First, the filtered load is directly proportional to plasma concentration. Second, the environment of the principal cells that secrete potassium, that is, the cortical interstitium, has a potassium concentration that is nearly the same as in plasma. The Na-K-ATPase that takes up potassium is highly sensitive to the potassium concentration in this space, and varies its pump rate up and down when potassium levels in the plasma vary up and down. Thus plasma potassium concentration exerts an influence on potassium excretion, but is not the dominant factor under normal conditions.

Dietary potassium

Dietary potassium must be matched by renal excretion. The healthy kidneys do this very well by increasing and decreasing potassium excretion in parallel with dietary load. Just how the kidneys "know" about dietary input is still somewhat mysterious. Although very large potassium loads can increase plasma potassium somewhat, the changes in excretion assocaited wtih ordinary fluctuations in dietary input do not seem to be accounted for on the basis of either changes in plasma potassium or the other identified factors. One factor known to exert an influence, but not the major one, is the previously mentioned gastrointestinal peptide hormones released in response to ingested potassium. They influence not only the cellular uptake of potassium absorbed from the GI tract, but also the renal handling ot potassium, and seem to be one of the links between dietary load and excretion.

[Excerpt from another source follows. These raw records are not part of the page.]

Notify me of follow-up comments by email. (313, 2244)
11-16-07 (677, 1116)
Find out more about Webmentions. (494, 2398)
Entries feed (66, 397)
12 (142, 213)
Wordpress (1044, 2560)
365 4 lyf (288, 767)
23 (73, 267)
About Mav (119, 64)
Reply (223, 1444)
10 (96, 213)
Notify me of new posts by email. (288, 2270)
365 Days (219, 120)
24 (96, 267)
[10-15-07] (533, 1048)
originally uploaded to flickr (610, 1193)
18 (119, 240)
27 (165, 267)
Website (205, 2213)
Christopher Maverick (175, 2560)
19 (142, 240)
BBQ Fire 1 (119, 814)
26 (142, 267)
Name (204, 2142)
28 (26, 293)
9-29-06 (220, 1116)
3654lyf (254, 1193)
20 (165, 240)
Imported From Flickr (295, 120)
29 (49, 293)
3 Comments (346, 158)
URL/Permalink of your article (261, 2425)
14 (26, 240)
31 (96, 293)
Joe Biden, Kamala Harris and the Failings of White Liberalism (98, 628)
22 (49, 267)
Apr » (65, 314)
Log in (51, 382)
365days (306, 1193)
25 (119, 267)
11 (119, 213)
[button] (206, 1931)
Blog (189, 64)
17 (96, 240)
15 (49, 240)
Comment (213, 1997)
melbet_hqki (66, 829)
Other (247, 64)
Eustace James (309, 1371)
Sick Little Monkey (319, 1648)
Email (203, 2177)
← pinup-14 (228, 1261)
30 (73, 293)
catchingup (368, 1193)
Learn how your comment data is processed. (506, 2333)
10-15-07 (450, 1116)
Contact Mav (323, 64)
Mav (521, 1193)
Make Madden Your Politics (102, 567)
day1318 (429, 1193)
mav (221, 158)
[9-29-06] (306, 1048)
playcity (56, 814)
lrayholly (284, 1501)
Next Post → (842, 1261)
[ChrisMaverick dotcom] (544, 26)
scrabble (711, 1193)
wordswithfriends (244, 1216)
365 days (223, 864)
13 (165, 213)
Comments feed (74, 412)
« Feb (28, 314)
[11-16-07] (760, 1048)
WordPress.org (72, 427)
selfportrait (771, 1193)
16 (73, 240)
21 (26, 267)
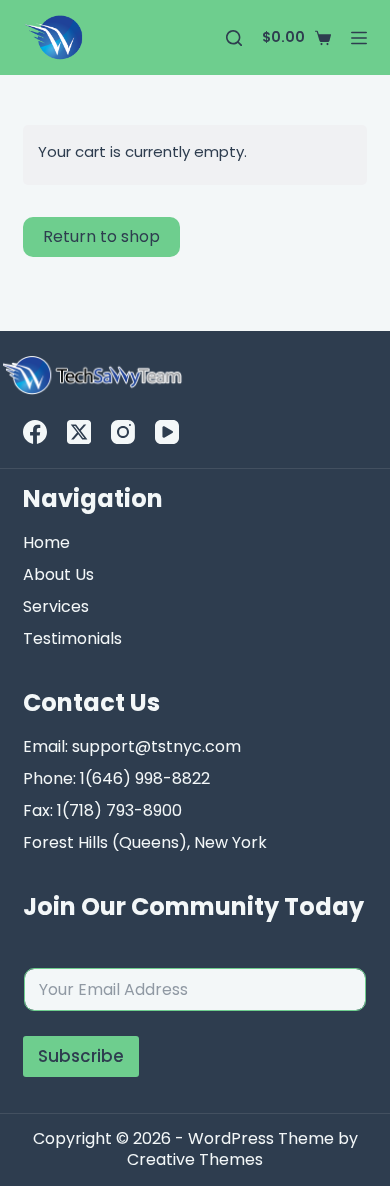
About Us (58, 574)
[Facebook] (35, 432)
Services (56, 606)
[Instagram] (123, 432)
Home (46, 542)
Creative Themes (195, 1159)
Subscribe (81, 1056)
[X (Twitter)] (79, 432)
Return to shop (101, 236)
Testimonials (72, 638)
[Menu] (359, 38)
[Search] (234, 38)
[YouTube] (167, 432)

A manifestation of changing dietary loads over time is to regulate the distribution of ROMK channels between the apical membrane and intracellular storage, that is, high-potassium diets lead to insertion of apical channels and therefore highest potassium secretion. In contrast, during periods of prolonged low potassium ingestion, there are few ROMK channels in the apical membrane. Yet another adaptation to prolonged periods of low potassium ingestion is an increase in H-K-ATPase activity in intercalated cells, resulting in even more efficient reabsortpion of filtered potassium.

Aldosterone

A stimulator of aldosterone secretion by the adrenal cortex, in addition to AII, is an increase in plasma potassium concentration. This is a direct action of potassium and does not involve the renin-angiotensin system. If anything, high levels of potassium decrease the formation of AII. Aldosterone, as well as increasing expression of the Na-K-ATPase and ENaC sodium channels, also stimulates the activity of ROMK channels in principal cells of the distal nephron. Both actions have the effect of increasing potassium secretion. Greater pumping by the Na-K-ATPase supplies more potassium from the interstitium to the cytosol of the principal cells, and more functioning ROMK channels provide more pathways for secretion. Conversely, low levels of aldosterone deter potassium secretion.

Angiotensin II

AII is an inhibitor of potassium secretion. Its mechanism of action is to decrease the activity of ROMK channels in principal cells and distal convoluted cells, thereby limiting the potassium flux from cell to lumen. Thus AII and aldosterone exert influences on potassium excretion in opposite directions.

Delivery of sodium to principal cells

Sodium delivery to principal cells in the connecting tubule and cortical collecting duct is a major regulator. High sodium delivery stimulates potassium secretion. It does so in 2 ways. First, sodium entry via sodium channels (ENaC?) in principal cells depolarizes the apical membrane and thereby increases the electrochemical gradient driving the outward flow of potassium through channels. Second, more sodium delivered means more sodium taken up, and therefore more sodium pumped out by the Na-K-ATPase, in turn causing more potassium to be pumped in. Sodium delivery to principal cells, and hence potassium secretion, is strongly affected by the amount of sodium reabsorption in prior segments.